Temat na rozkminy :)
Od siebie pragnę dodać, że dziewczynka, którą Red widzi w swoim wspomnieniu ma długie, kręcone włosy i puszcza
bańki (nie, żeby to miało znaczenie). Jako, że Red kręconych włosów nie ma, Naomi zdaje się też nie, to nie sądzę, aby
oni byli jej rodzicami. Poza tym dziewczynka jest kilkuletnia, co dziwne.
Odnośnie wieku Lizz i całej tej rozkminy:
http://kissthefuture.tumblr.com/post/103059381365/do-you-think-red-is-lizzies-fa ther
Tutaj po moim pytaniu (wybaczta mój angielski, który dawno nauczyciela nie widział):
http://kissthefuture.tumblr.com/post/85928712295/tell-me-one-thing-is-red-lizzs- father-or-not-im
Nie Liz na pewno nie jest córką Naomi. Jennifer jest córką Naomi. Liz co najwyzej może być córką Reda z inną kobietą.
No ale Red to Red, miał jakiś ukryty zamiar w tym wszystkim. Z jednej strony chce fulcrum, ale z drugiej zależy mu na Liz.
Kim jest Red ? Najbardziej charyzmatyczną postacią w tym serialu.<1 rzecz na 100% pewna>.
http://redandlizzie.tumblr.com/post/85712908997/red-is-not-lizs-biological-fathe r-evidence
Hmm, aktorka od Keen rzeczywiście powiedziała, że Red NIE JEST ojcem Liz.. o fak :O Nie wiedziałem, że coś takiego miało miejsce albo nie zwróciłem uwagi.. w takim razie.. sam nie wiem co o tym myśleć, ale jestem teraz w kropce i zdaje się teraz tylko na Wasze teorie z tego tematu, może coś wybiorę xp
Ch... powiedziała :D
obczaj:
http://redandlizzie.tumblr.com/post/77479153448/figure-of-dismay-jessahmewren
A może było tak że Red miał romans na boku z matką Lizz akurat w czasie gdy ta zaszła w ciążę z naszą ulubioną agentką. Choć jeśli tak jest to Red już dawno się co do swego ewentualnego ojcostwa upewnił(DNA).
Ostatni odcinek 2. serii już za nami i mimo, że wiadomo co się stało "tej nocy" (dziewczynka, pożar itd), to wciąż nie zostało wyjaśnione skąd tam wziął się Red.
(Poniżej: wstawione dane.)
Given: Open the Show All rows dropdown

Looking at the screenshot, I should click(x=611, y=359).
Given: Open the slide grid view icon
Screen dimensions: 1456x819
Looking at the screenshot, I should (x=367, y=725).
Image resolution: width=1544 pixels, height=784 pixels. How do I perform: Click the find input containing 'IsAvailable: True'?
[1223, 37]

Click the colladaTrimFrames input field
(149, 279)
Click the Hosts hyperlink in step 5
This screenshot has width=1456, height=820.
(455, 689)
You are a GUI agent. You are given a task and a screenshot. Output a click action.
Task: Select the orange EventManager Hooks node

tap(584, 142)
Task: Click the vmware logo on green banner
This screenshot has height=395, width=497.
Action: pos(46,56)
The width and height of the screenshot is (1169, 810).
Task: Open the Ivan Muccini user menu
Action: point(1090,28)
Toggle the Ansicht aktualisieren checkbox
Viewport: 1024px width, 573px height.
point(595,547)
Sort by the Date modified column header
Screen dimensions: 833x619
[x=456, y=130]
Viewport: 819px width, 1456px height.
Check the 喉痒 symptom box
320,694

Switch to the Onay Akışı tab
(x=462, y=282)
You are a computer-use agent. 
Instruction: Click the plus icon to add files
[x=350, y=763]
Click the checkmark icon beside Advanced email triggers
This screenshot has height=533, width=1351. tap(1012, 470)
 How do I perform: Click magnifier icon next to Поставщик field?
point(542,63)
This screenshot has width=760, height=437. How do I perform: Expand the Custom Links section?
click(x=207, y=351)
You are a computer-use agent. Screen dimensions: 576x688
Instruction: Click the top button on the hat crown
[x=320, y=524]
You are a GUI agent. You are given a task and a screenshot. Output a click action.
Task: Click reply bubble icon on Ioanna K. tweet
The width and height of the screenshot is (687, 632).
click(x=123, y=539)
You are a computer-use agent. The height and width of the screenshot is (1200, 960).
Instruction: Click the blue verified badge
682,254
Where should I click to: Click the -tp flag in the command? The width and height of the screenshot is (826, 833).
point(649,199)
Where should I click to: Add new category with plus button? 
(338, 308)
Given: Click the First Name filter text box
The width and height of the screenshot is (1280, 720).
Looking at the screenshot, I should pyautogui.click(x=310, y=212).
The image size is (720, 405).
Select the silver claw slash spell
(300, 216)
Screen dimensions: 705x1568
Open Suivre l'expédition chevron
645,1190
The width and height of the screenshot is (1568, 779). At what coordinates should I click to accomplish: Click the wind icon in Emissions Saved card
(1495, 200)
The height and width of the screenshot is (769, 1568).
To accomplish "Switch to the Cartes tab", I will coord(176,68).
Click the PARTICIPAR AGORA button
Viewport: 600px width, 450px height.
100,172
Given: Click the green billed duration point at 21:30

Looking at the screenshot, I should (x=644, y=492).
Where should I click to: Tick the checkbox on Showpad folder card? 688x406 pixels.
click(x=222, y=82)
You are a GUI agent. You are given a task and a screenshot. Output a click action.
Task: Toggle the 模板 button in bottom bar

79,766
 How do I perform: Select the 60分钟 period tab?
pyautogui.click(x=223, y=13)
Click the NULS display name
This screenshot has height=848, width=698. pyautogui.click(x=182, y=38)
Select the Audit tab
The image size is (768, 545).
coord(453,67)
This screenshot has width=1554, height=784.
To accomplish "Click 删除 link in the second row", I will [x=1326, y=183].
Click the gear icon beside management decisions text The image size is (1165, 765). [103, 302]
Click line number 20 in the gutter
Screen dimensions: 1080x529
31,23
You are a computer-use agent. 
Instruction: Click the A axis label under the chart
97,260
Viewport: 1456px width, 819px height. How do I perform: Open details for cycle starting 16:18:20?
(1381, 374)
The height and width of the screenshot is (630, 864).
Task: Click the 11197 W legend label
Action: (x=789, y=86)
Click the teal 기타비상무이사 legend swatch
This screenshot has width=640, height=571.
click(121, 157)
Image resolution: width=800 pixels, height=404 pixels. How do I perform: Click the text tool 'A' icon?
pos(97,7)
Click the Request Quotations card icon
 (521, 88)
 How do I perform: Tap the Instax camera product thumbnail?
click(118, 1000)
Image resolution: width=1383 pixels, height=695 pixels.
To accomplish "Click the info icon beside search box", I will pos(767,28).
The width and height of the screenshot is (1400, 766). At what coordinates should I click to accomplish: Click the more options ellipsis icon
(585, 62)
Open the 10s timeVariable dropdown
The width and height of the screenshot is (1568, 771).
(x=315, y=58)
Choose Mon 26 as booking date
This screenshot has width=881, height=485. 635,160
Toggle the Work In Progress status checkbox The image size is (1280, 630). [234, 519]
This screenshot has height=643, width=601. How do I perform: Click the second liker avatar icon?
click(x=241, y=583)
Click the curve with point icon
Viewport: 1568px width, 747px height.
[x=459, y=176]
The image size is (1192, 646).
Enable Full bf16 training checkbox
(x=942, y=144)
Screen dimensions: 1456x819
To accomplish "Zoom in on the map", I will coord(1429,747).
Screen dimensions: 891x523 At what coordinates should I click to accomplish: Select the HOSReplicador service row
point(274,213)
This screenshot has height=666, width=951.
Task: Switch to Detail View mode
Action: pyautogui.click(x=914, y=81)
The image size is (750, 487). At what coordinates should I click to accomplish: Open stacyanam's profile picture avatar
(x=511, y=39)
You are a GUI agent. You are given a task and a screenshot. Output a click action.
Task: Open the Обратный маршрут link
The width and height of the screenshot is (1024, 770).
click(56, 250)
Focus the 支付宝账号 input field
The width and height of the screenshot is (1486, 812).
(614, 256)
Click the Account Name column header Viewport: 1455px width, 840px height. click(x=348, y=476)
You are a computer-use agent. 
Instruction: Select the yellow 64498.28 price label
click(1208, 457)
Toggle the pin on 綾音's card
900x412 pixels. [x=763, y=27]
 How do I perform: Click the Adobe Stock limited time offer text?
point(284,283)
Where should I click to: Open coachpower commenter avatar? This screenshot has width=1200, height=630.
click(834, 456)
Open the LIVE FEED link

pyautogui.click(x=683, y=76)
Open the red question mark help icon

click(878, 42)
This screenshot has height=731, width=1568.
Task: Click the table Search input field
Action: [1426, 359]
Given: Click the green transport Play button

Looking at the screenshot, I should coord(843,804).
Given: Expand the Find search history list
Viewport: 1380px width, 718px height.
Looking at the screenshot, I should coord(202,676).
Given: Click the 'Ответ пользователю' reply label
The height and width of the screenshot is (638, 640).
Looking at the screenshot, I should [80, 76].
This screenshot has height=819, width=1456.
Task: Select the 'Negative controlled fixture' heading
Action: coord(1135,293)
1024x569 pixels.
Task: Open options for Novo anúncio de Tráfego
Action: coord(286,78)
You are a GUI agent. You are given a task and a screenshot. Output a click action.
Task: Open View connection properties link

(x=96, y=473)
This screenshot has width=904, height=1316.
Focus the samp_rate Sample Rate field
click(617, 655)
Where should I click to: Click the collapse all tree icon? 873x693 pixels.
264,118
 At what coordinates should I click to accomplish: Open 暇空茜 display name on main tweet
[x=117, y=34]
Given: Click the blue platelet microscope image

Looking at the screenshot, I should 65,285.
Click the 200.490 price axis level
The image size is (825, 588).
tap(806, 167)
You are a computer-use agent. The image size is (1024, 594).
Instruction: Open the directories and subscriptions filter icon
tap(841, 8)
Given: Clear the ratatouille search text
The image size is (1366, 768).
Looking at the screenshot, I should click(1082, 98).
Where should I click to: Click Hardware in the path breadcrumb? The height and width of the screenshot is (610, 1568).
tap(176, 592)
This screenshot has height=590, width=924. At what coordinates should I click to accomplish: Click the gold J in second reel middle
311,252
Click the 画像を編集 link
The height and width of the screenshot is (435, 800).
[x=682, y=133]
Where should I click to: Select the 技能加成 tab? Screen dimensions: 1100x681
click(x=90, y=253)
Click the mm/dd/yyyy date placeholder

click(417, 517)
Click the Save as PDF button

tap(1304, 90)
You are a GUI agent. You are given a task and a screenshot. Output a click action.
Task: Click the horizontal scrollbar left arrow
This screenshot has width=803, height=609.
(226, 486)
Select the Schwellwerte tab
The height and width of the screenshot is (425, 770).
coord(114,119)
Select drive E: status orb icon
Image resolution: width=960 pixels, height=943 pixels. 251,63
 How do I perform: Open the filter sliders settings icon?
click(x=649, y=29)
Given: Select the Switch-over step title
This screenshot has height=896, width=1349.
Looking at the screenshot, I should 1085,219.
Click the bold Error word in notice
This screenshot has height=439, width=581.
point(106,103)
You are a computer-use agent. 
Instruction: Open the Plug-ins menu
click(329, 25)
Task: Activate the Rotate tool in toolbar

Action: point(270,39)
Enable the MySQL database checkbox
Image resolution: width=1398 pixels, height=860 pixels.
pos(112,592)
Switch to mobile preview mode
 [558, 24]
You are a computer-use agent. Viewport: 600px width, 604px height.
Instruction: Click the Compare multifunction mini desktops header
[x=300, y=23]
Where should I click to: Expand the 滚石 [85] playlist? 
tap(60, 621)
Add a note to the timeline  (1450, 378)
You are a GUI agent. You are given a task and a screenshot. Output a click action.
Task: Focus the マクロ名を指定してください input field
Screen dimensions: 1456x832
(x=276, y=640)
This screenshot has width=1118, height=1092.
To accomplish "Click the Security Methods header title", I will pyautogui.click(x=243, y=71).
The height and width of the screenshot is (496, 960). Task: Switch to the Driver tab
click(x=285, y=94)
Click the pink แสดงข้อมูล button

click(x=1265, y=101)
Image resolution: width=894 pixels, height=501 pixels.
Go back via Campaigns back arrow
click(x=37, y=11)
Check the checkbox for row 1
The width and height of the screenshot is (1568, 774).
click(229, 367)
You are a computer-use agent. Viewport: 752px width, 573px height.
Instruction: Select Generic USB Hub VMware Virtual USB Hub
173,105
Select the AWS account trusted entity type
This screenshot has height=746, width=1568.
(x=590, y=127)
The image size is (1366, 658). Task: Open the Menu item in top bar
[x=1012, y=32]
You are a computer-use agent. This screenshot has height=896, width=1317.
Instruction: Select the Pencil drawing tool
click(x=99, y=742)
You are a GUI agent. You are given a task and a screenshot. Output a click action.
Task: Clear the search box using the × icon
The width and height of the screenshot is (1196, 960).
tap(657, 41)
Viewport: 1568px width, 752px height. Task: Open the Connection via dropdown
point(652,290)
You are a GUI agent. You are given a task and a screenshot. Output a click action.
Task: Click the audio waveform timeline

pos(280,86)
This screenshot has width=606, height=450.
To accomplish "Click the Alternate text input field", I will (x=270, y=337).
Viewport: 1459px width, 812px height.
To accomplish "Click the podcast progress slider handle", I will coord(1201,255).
Co w zasadzie nie dziwi, inaczej 3. sezon byłby wtedy niepotrzebny ;)
Ren przyszedł ratować tyłek mamie Lizz, która o mogłaby być posądzona o zdradę. Nikt nie uwierzyłbym, że to mała dziewczynka zabiła "ojca". Pewnie się zresztą kłócili o to, że nie jest jej ojcem ;)
Pożar to ukartowanie wszystkiego, mała Lizz nie słuchała i trzeba było ją ratować, aby jej tyłek nie spłonął.